Frauen verdienen - so die Katholische Frauenbewegung - generell weniger als Männer, sie arbeiten in Niederiglohnbranchen oder - weil sie Kinder betreuen oder Angehörige pflegen - in Teilzeit, und Frauen stellen auch 90 Prozent aller Alleinerziehenden. Sie treffe es zusätzlich, wenn laut neuem Sozialhilfekonzept die Zuwendungen mit steigender Kinderzahl gesenkt bzw. Zuschläge für Alleinerziehende lediglich als "Kann-Bestimmungen" definiert würden. Pernsteiner nannte dies einen "Skandal":
Armut und Ausgrenzung werden mit dem neuen Gesetz vorangetrieben, der soziale Frieden wird gezielt gefährdet.
Weitere Kritikpunkte der kfbö sind der 12-Stunden-Tag, der die Vereinbarkeit von Beruf und Familie weiter erschwere, und auch der milliardenteure "Familienbonus", mit dem die Regierung Einkommensstarke bevorzuge. Die Mittel dafür sollten laut Pernsteiner besser in den Ausbau einer flächendeckenden Kinderbetreuung fließen.

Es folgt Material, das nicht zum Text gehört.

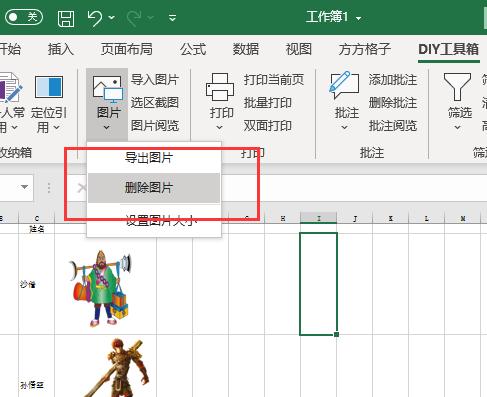Open the Customize Quick Access Toolbar dropdown
The height and width of the screenshot is (397, 487).
[172, 17]
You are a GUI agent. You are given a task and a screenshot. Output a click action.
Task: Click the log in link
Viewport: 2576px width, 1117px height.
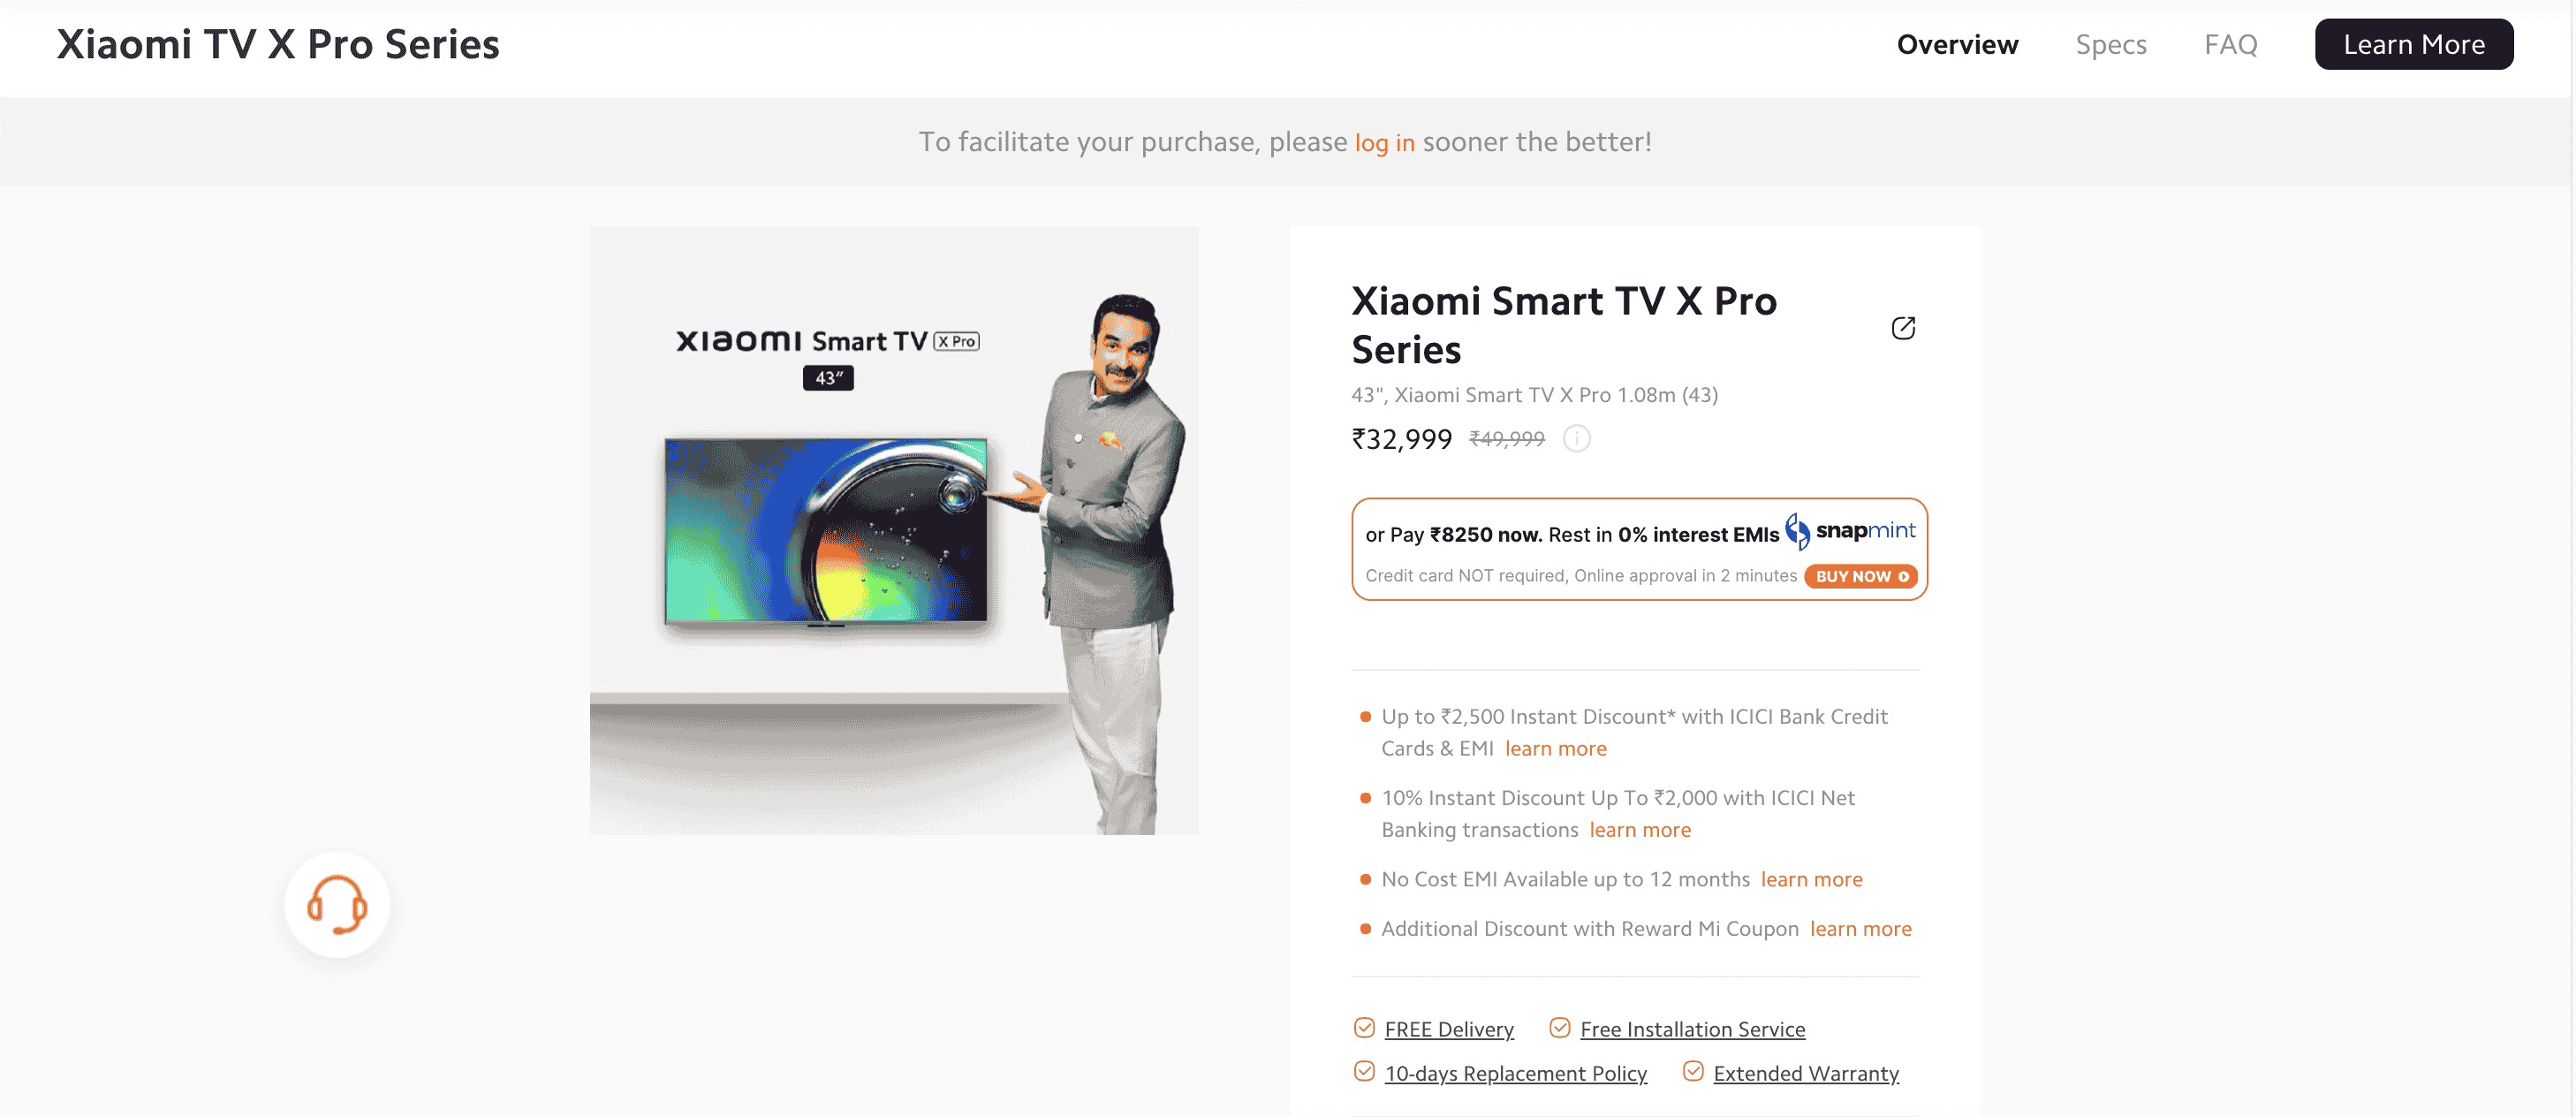pyautogui.click(x=1384, y=142)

Sie berief sich auf Berechnungen der Arbeiterkammer, wonach die Gelder für den Familienbonus flächendeckend ganztägige Kindergartenplätze in ganzjährig geöffneten Einrichtungen finanzieren würden, außerdem könne die Frühförderung ausgebaut, zusätzliches pädagogisches Fachpersonal eingestellt und ein zweites kostenloses Kindergartenjahr für alle finanziert werden.
"Gender pay gap" so hoch wie sonst kaum wo
Rund 38 Prozent liege das Bruttojahreseinkommen von Frauen derzeit unter dem von Männern, beklagte die kfbö einen "gender pay gap", mit dem Österreich EU-weit im Spitzenfeld liege. In der Pension betrage diese Kluft gar 51 Prozent. Zwei Drittel mache der Frauenanteil in Niedriglohnbranchen aus, in denen der monatliche Bruttoverdienst in einer Vollzeitanstellung weniger als 1.500 Euro ausmacht. "Wenn man unter diesen Umständen eine Sozialleistung benötigt, ist das existenzbedrohend", erklärte Pernsteiner und verwies dazu auf die Höhe des Arbeitslosengeldes, das 55 Prozent des Nettoeinkommens davor betrage.

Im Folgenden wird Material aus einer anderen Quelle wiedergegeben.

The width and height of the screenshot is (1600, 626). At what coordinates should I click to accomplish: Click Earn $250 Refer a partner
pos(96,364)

Ein weiterer Wert, der in der EU kaum überboten wird, ist laut kfbö, dass 47 Prozent aller erwerbstätigen Frauen in Österreich in Teilzeit arbeiten - bei den Männern nur 11 Prozent: "Nach wie vor liegt der weit überwiegende Teil der Sorgearbeit bei den Frauen", so Veronika Pernsteiner, was wiederum mit den geringeren Chancen von Frauen auf ein gutes, mit Männern vergleichbares Einkommen zusammenhänge. "Extrem prekär" werde es für Alleinerziehende, von denen ein Viertel arm trotz Arbeit sei. "Es trifft Frauen, und es trifft Kinder", wies Pernsteiner hin. Mehr als ein Drittel der aktuellen Mindestsicherungsbeziehenden seien Kinder. Maßnahmen wie sie das geplante neue Sozialhilfegesetz leisten nach Überzeugung der kfbö der Kinderarmut in Österreich Vorschub.